Hello, Gui!

Two parallel chords are 16 cm and 30 cm long are 23 cm apart.

Find the radius of the cricle. Code:

* * *
* 8 *
C * - - - + - - - * D
* | * *
23-x | * r
* | * *
* O* *
* | * r *
x| *
A *- - - - + - - - -* B
* 15 *
* *
* * *

The longer chord is: .$\displaystyle AB = 30$

. . It is $\displaystyle x$ cm from the center $\displaystyle O.$

The shorter chord is: .$\displaystyle CD = 16$

. . It is $\displaystyle 23-x$ cm from the center.
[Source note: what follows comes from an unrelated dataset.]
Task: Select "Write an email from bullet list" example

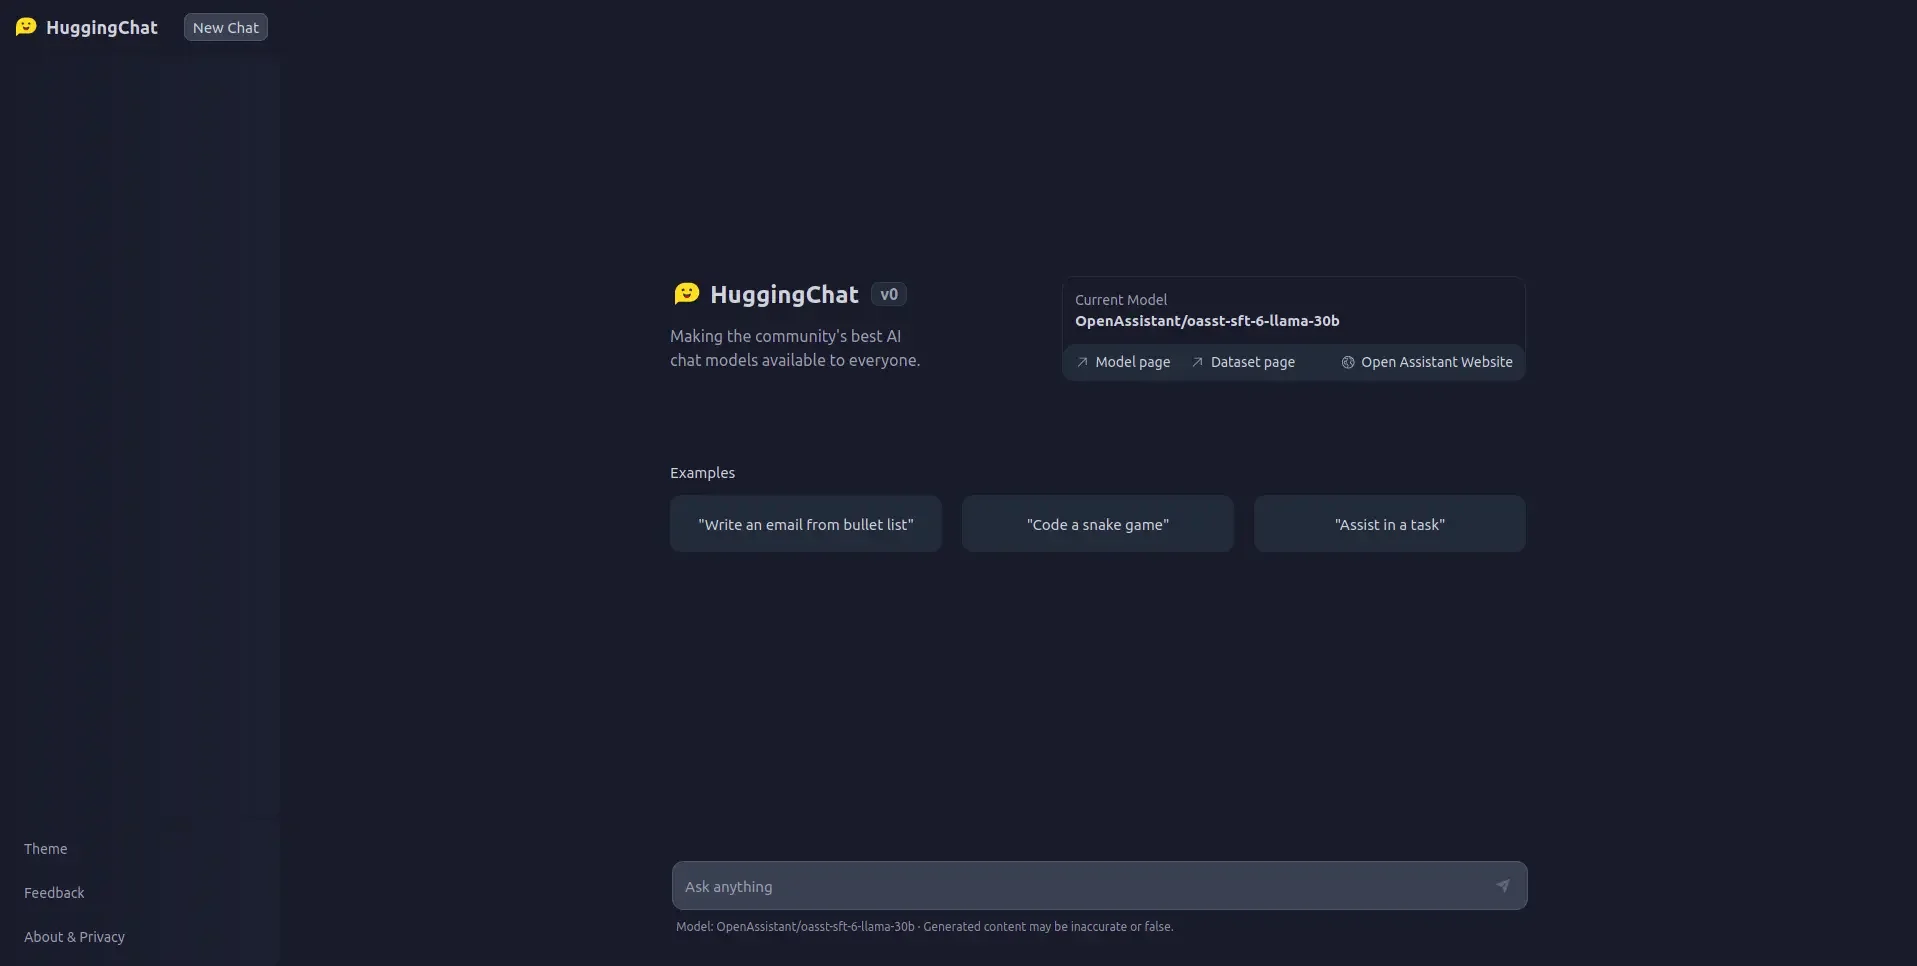Action: click(x=806, y=524)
Let $\displaystyle r$ = the radius: .$\displaystyle r = OA = OB = OC = OD.$

In the two right triangles we have:

. . $\displaystyle \begin{array}{ccccc}x^2 + 15^2 &=& r^2 & [1] \\

(23-x)^2 + 8^2 &=& r^2 & [2] \end{array}$

Equate [1] and [2]: .$\displaystyle x^2 + 15^2 \:=\:(23-x)^2 + 8^2 \quad\Rightarrow\quad x = 8$

Substitute into [1]: .$\displaystyle 8^2 + 15^2 \:=\:r^2 \quad\Rightarrow\quad \boxed{r \:=\:17} $